Trois auteurs francophones belges à suivre !

Pas mal de réactions à mon récent billet sur la BD flamande, au titre volontairement provocateur, je l’avoue. Je maintiens que la relève flamande dont il est question dans cet article est exceptionnelle. Mais il est vrai qu’il serait injuste de dire qu’il n’y en a pas côté francophone. Voici donc trois auteurs à suivre.

Je n’ai pas prétendu à l’exhaustivité dans ma liste des auteurs déjà installés. Il est évident que j’aurais pu y mettre Max de Radiguès. Il ne cesse de nous proposer des albums d’une grande qualité (Frangins, Un été en apnée ou 520 km chez Sarbacane, L’Âge dur à L’Employé du Moi ou encore Orignal chez Delcourt, pour ne citer que quelques titres). Mais je ne le considère plus comme un auteur émergent, avec une quinzaine de titres déjà publiés aujourd’hui. Même chose pour les auteurs de Frémok que je n’ai pas cités, me contentant de parler de Dominique Goblet en guise d’auteure-phare. Thierry Van Hasselt, par exemple, vient encore de prouver tout son talent à travers Vivre à Frandisco, paru chez FRMK en mai. Et il n’est pas le seul.

En revanche, si on doit parler d’auteurs vraiment émergents et peut-être encore trop injustement reconnus, il y en a trois que j’aimerais mettre en avant : Mathieu Burniat, Thomas Gilbert et Aurélie William-Levaux.

Mathieu Burniat

En quatre livres, dont deux font partie de la même série, Mathieu Burniat s’est imposé comme un auteur qui sait tout faire. Shrimp, une histoire de SF déjantée à l’humour très belge a permis de faire découvrir ce jeune auteur en 2012. Mathieu Burniat a réalisé les deux albums de cette série aux côtés de Benjamin D’Aoust et de Mathieu Donck qui se sont fait connaître plus récemment en Belgique pour leur excellente série La Trêve, diffusée sur la RTBF.

En 2014, il se lançait en solo dans l’adaptation brillante d’un classique de la littérature gastronomique : La Passion de Dodin-Bouffant.

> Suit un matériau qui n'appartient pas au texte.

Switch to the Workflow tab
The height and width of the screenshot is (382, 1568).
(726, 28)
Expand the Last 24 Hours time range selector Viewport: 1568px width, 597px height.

Un dessin en totale liberté, une mise en page toujours imaginative, en phase avec le récit et une personnalité graphique qui le place quelque part dans la lignée de Blain sans jamais l’imiter.

Puis, virage à 180° avec la parution cette année du Mystère du monde quantique, paru chez Dargaud comme ses trois autres ouvrages. Après une première série loufoque et un album léger, gourmand et débridé, le voilà qui s’attaque à la vulgarisation de l’un des concepts les plus abstraits qui soit. Ce Mystère du monde quantique est co-signé avec Thibault Damour, professeur de physique à l’Institut des Hautes Études Scientifiques en France. L’album révèle une très grande connaissance des codes de la narration en bande dessinée. Il n’y a qu’à voir comment Mathieu Burniat joue avec la couleur pour se rendre compte qu’il a compris quel parti tirer de la BD pour étayer le propos scientifique très ardu auquel il s’attaque. En quatre ans, un parcours sans faute, donc. Et qui donne envie d’en voir plus !

Thomas Gilbert

La bibliographie de Thomas Gilbert, auteur d’origine française installé en Belgique depuis ses études à Saint-Luc, est, elle aussi, assez hétéroclite. D’une part, on y trouve l’adaptation des romans jeunesse de Thomas Lavachery, Bjorn le Morphyr, chez Casterman puis chez Rue de Sèvres. On y découvre un auteur au dessin anguleux qui se place dans la famille des auteurs édités à cette époque sous le label KSTR. Ses adaptations sont toujours finement réalisées et Thomas Gilbert sait faire oublier que l’oeuvre originale n’a pas été écrite pour la bande dessinée.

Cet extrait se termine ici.